Steven Soderbergh’s reputation is built on constantly flitting between inaccessible art-house and star-studded, big budget blockbusters. Just by looking at the cast you can see that Contagion definitely falls into the latter category, but it’s always tough to predict whether a Soderbergh multiplex movie will actually work.

A virus similar to avian flu starts to spread throughout the world. Scientists race against time to find a vaccine but the virus is spreading faster than they can keep up with it. As fear takes hold, can the world’s governments maintain order and cure the disease?

Part of the appeal of Contagion is seeing Soderbergh take on what’s traditionally a B-movie plot staple. It’s interesting to note how large the influence of 70s horror movies is on Contagion. From the banality of the local government’s bickering over budgets to the masked soldiers disposing of corpses, Cronenberg and Romero loom large over Soderbergh’s epidemic drama. There’s even a hint of John Carpenter thanks to the soundtrack. Perhaps most of all, however, it’s hard to ignore the influence of writers like Michael Crichton and Stephen King, especially during the excellent first half with the international cast of characters quickly realising that the situation is developing far too quickly.

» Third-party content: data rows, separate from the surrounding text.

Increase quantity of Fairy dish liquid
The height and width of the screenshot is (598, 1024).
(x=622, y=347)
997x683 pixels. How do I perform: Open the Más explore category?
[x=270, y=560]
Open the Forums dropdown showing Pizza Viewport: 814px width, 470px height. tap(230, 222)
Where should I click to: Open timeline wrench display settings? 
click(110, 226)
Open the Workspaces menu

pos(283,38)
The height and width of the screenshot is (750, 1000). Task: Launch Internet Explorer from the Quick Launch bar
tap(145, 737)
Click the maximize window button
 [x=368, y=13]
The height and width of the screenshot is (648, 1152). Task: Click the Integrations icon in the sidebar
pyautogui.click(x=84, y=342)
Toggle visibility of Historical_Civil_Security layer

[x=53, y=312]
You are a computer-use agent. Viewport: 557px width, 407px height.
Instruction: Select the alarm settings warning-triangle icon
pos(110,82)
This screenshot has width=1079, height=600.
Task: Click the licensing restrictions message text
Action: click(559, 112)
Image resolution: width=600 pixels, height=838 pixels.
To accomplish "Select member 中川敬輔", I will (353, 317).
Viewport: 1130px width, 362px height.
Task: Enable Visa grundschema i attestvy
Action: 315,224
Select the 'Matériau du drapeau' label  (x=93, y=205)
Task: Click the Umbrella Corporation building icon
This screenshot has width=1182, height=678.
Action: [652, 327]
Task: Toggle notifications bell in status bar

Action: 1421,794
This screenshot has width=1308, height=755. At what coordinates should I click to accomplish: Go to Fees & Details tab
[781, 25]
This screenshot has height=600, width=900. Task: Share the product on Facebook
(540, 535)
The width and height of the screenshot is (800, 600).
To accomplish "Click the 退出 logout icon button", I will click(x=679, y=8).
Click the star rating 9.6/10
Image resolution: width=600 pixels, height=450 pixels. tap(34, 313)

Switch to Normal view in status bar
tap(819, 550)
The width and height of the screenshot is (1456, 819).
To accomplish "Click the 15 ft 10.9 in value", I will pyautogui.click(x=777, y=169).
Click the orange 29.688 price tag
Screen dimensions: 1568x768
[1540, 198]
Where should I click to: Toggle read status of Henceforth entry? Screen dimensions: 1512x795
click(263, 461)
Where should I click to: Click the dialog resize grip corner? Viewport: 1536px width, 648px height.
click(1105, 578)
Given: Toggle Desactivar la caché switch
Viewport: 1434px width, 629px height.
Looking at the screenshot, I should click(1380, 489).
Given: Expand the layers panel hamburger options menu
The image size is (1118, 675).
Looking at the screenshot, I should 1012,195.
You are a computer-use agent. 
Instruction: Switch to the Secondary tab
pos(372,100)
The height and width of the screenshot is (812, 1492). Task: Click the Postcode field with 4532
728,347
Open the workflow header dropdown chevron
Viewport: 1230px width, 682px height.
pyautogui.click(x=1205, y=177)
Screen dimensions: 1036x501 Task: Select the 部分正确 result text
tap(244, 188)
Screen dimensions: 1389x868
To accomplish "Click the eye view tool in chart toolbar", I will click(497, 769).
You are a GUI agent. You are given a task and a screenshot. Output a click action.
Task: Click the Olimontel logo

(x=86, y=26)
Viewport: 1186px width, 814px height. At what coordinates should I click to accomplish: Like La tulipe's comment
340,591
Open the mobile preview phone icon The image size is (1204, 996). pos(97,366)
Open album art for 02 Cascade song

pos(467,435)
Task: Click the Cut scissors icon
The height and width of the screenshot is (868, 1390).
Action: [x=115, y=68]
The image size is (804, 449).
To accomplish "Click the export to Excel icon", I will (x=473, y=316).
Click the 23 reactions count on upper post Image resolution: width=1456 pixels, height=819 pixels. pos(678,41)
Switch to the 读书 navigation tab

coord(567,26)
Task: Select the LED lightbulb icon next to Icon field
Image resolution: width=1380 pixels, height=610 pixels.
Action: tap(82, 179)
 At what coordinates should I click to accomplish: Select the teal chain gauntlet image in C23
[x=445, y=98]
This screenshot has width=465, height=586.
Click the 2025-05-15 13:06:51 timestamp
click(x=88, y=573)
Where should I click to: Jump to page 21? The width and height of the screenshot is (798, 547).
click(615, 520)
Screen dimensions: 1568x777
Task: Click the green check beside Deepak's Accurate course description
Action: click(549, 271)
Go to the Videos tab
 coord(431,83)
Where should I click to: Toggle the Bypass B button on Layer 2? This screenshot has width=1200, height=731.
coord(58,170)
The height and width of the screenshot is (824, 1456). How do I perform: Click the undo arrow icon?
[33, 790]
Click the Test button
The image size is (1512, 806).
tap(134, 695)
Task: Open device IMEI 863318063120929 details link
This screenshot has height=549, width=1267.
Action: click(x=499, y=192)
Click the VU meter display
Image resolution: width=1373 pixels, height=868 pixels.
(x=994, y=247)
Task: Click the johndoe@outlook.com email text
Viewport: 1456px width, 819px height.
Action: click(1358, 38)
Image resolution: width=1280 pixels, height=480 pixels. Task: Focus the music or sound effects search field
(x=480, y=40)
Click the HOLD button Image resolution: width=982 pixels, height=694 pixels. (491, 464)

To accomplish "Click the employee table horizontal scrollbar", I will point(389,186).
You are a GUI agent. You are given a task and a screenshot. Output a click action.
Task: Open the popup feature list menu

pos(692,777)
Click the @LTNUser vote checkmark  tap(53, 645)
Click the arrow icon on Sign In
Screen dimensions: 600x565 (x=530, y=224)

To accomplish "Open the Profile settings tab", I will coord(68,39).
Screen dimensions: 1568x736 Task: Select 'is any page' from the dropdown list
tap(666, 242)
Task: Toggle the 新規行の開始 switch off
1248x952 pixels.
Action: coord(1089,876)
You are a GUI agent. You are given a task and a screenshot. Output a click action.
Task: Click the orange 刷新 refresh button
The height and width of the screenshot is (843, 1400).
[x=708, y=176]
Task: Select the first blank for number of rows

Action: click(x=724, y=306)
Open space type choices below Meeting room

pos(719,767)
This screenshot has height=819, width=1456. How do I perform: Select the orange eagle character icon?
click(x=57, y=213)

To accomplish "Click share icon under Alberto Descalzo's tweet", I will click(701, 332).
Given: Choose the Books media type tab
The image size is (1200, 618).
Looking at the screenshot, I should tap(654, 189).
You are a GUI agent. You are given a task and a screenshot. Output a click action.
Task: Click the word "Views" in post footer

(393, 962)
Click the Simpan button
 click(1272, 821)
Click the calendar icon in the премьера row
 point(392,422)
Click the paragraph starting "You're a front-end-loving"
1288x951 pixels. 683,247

The plot mostly focuses on six characters: Matt Damon’s normal-guy immune widower, Marion Cotillard’s Swiss scientist, Jude Law’s anti-establishment blogger, Kate Winslet’s CDC operative who works for Laurence Fishburne, who in turn places all his hope in Jennifer Ehle’s (The King’s Speech) quick-talking scientist. Add Gwyneth Paltrow, Bryan Cranston (Breaking Bad), John Hawkes (Winter’s Bone), Enrico Colantoni (Veronica Mars), and Elliott Gould and you’ve got a cast to die for. However, fitting all these actors into a 100 minute movie and giving them enough to work with proves to be a task too great.

While the film excels at showing the (horribly believable) spread of a deadly disease, the wide-reaching script means that none of the characters are developed enough for us to care, and the film relies on the A-listers to connect with the audience. Damon, Winslet, and Fishburne do good work, and Ehle does an excellent job spouting scientific spiel, but Law irritates and Cotillard disappears from the story early on. By the time the second half kicks in and the body count (including, admirably, the name cast) grows, the non-essential storylines become distracting. It feels like several scenes got cut to keep the running time down. Maybe it would have worked better as a mini-series. 

Verdict: Starts very well but peters out before the end. The first half and the star studded cast make it worth a look, if a little disappointing.